PATRICIA CORNWELL. Unnatural Exposure

I headed upstairs to the third floor, and unlocked a small lab that would have looked like most were it not for various instruments used only in the microscopic study of tissue, or histology. On a counter was a tissue processor, which fixed and dehydrated samples such as liver, kidney, spleen, and then infiltrated them with paraffin. From there the blocks went to the embedding center, and on to the microtome where they were shaved into thin ribbons. The end product was what kept me bent over my microscope downstairs.

While slides air-dried, I rooted around shelves, moving aside stains of bright orange, blue and pink in coplin jars, pulling out Gram’s iodine for bacteria. Oil Red for fat in liver, silver nitrate, Biebrach Scarlet and Acridine Orange, as I thought about Tangier Island, where I’d never had a case before. Nor was there much crime, so I had been told, only drunkenness, which was common with men alone at sea. I thought of blue crab again, and irrationally wished Bev had sold me rock fish or tuna.

Finding the bottle of Nicolaou stain, I dipped in an eye dropper and carefully dripped a tiny amount of the red fluid on each slide, then finished with cover slips. These I secured in a sturdy cardboard folder, and I headed downstairs to my floor. By now, people were beginning to arrive for work, and they gave me odd looks as I came down the hall and boarded the elevator in scrubs, mask and gloves. In my office, Rose was collecting dirty coffee mugs off my desk. She froze at the sight of me.

‘Dr Scarpetta?’ she said. ‘What in the world is going on?’

‘I’m not sure, but I hope nothing,’ I replied as I sat at my desk and took the cover off my microscope.

She stood in the doorway, watching as I placed a slide on the stage. She knew by my mood, if by nothing else, that something was very wrong.

‘What can I do to help,’ she said in a grim, quiet way.

The smear on the slide came into focus, magnified four hundred and fifty times, and then I applied a drop of oil. I stared at waves of bright red eosinophilic inclusions within infected epithelial cells, or the cytoplasmic Guarnieri bodies indicative of a pox-type virus. I fitted a Polaroid MicroCam to the microscope, and took instant high-resolution color photographs of what I suspected would have cruelly killed the old woman anyway. Death had given her no humane choice, but had it been me, I would have chosen a gun or a blade.

‘Check MCV, see if Phyllis has gotten in,’ I said to Rose. ‘Tell her the sample I sent on Saturday can’t wait.’

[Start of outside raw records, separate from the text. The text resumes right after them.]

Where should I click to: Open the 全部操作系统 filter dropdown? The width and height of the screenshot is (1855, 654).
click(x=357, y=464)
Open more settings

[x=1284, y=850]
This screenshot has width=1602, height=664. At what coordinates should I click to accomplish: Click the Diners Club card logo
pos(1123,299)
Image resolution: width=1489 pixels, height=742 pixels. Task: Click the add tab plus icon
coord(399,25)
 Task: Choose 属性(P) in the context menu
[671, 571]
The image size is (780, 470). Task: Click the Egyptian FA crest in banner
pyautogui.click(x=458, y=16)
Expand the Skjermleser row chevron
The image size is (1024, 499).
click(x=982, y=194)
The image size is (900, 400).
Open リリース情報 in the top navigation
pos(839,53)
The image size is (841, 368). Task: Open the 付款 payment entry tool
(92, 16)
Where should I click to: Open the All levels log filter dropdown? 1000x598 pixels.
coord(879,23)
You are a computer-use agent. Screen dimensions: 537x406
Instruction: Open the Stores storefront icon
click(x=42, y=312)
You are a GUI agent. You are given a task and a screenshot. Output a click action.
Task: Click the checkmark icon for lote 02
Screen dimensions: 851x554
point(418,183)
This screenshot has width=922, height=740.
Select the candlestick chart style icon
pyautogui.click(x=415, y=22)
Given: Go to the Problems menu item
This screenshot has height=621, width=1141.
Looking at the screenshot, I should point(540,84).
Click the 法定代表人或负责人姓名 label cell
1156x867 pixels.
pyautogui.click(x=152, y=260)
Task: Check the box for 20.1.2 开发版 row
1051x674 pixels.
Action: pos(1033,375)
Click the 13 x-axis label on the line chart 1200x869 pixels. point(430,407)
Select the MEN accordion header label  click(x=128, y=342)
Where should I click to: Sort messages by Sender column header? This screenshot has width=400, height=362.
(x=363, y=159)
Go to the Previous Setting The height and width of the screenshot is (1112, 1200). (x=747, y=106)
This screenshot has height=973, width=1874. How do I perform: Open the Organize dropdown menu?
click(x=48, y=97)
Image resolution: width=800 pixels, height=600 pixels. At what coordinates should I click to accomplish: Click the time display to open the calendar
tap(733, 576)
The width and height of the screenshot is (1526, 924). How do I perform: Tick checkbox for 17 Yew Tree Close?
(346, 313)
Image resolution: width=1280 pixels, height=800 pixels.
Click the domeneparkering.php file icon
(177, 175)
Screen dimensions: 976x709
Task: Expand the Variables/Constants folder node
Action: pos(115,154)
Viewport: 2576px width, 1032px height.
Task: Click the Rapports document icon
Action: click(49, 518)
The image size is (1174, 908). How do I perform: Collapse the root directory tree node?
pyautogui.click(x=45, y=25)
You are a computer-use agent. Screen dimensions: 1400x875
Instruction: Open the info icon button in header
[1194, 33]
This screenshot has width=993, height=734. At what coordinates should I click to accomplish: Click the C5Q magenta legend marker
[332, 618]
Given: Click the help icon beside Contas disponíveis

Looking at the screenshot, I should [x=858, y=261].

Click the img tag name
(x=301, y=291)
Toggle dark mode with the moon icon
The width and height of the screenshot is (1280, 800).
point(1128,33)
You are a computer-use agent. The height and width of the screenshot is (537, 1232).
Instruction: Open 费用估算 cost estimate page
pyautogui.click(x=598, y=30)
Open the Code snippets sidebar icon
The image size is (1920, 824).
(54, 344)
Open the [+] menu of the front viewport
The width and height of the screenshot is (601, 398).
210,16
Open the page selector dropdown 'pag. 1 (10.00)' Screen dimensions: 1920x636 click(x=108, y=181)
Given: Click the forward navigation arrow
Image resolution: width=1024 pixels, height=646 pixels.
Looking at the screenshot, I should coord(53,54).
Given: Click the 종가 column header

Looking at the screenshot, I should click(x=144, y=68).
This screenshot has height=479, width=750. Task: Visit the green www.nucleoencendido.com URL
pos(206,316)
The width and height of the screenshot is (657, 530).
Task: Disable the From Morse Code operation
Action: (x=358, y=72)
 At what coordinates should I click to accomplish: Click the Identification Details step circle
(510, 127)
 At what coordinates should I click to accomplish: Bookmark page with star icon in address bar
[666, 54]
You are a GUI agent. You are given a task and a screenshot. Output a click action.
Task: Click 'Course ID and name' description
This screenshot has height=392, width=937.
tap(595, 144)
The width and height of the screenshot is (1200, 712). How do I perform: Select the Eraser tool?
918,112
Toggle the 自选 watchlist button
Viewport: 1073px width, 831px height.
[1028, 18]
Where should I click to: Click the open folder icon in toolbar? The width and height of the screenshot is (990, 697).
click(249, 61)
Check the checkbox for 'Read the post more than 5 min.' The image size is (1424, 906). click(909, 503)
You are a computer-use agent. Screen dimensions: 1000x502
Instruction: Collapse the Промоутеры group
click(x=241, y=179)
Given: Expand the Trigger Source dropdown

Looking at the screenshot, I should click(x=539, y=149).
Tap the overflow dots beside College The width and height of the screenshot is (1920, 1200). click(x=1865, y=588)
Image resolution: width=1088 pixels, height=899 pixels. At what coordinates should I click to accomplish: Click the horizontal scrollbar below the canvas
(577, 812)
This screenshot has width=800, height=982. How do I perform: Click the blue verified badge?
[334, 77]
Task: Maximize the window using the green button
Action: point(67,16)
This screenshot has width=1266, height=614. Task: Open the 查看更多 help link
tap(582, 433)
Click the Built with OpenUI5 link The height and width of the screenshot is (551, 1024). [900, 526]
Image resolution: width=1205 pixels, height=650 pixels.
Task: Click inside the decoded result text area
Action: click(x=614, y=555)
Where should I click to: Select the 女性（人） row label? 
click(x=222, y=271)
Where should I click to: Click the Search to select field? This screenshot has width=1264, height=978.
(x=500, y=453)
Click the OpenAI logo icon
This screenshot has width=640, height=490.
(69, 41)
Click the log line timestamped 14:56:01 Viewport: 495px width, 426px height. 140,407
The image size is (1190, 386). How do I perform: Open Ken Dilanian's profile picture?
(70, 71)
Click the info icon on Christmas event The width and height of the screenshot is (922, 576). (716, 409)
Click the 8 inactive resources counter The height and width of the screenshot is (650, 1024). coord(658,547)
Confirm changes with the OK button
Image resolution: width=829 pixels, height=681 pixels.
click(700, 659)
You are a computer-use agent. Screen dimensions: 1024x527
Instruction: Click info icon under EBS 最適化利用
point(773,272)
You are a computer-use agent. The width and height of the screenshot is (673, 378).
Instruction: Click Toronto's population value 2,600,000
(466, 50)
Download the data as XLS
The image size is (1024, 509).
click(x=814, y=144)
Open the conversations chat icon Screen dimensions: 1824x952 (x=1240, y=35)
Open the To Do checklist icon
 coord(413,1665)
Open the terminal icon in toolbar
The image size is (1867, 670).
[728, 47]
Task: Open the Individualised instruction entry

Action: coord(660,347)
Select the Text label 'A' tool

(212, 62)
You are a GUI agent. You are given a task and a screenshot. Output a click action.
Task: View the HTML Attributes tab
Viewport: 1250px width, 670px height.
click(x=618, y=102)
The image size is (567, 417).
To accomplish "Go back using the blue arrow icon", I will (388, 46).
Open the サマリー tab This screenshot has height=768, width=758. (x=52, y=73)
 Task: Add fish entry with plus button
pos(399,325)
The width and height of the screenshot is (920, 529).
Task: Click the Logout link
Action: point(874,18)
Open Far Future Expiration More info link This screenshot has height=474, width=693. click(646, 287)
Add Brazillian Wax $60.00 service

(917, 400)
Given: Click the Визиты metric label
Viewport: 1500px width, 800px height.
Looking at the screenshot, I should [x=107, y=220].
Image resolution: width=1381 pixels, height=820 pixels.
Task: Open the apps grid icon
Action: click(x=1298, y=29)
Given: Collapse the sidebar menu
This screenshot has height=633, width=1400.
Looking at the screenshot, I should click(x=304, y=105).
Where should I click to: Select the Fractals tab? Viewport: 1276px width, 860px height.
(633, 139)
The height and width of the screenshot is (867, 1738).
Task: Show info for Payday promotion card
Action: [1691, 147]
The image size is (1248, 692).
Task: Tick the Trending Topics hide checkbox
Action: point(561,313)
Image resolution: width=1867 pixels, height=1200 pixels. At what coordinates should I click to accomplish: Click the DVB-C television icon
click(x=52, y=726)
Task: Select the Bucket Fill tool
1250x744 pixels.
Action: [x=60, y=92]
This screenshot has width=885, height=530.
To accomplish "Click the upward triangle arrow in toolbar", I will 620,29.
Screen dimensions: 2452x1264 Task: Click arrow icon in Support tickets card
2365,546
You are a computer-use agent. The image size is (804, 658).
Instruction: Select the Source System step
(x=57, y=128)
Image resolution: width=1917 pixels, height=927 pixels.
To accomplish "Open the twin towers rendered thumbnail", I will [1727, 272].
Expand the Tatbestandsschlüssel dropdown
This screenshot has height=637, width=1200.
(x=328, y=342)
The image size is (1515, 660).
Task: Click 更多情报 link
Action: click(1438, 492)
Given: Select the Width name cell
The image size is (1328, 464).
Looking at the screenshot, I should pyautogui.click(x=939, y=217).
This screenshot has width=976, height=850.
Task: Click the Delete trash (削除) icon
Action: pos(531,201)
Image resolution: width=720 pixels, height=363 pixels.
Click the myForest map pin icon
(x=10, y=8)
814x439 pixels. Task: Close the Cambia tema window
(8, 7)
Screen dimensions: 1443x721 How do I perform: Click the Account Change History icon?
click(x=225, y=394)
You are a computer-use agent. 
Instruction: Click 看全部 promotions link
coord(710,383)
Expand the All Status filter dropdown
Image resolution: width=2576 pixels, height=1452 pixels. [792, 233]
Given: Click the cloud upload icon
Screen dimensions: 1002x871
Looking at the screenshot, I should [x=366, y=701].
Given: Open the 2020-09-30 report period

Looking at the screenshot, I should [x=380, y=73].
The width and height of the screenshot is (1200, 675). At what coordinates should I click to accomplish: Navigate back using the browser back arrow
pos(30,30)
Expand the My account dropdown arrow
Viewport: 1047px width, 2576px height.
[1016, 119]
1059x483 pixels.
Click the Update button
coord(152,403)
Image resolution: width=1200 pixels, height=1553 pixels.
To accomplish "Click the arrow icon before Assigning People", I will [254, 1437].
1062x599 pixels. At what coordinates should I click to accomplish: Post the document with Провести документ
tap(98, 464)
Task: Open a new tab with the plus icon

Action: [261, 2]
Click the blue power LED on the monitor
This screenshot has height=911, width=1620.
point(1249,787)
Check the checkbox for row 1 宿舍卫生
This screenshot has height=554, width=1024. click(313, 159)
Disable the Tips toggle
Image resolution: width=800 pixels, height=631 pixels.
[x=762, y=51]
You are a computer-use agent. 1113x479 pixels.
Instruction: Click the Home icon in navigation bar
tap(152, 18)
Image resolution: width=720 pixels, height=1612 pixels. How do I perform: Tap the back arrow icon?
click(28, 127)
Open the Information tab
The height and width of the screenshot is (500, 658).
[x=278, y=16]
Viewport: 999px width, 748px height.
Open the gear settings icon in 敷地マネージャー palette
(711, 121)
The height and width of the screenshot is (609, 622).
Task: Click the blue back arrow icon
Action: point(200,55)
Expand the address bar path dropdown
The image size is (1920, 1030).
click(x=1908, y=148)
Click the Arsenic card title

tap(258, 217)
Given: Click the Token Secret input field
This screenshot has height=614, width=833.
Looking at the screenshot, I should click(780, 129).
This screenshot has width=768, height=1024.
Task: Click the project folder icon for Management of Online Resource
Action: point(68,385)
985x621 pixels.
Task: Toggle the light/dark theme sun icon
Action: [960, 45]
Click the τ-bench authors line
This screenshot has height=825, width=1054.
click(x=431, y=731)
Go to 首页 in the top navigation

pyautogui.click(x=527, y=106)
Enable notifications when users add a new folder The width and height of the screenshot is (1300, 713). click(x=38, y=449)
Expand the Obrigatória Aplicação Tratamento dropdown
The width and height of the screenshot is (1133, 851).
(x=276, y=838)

Within the hour, Rose had dropped me off at Eleventh and Marshall Streets, at the Medical College of Virginia, or MCV, where I had done my forensic pathology residency when I wasn’t much older than the students I now advised and presented gross conferences to throughout the year. Sanger Hall was sixties architecture, with a facade of garish bright blue tiles that could be spotted for miles. I got on an elevator packed with other doctors I knew, and students who feared them.

‘Good morning.’

‘You, too. Teaching a class?’

I shook my head, surrounded by lab coats. ‘Need to borrow your TEM.’

‘You hear about the autopsy we had downstairs the other day?’ a pulmonary specialist said to me as doors parted. ‘Mineral dust pneumoconiosis. Berylliosis, specifically. How often you ever see that around here?’

On the fifth floor, I walked quickly to the Pathology Electron Microscopy Lab, which housed the only transmission electron microscope, or TEM, in the city. Typically, carts and countertops had not an inch of room to spare, crowded with photo and light microscopes, and other esoteric instruments for analyzing cell sizes, and coating specimens with carbon for X-ray microanalysis.

As a rule, TEM was reserved for the living, most often used in renal biopsies and specific tumors, and viruses rarely, and autopsy specimens almost never. In terms of my ongoing needs and patients already dead, it was difficult to get scientists and physicians very excited when hospital beds were filled with people awaiting word that might grant them a reprieve from a tragic end. So I never prodded microbiologist Dr Phyllis Crowder into instant action on the occasions I had needed her in the past. She knew this was different.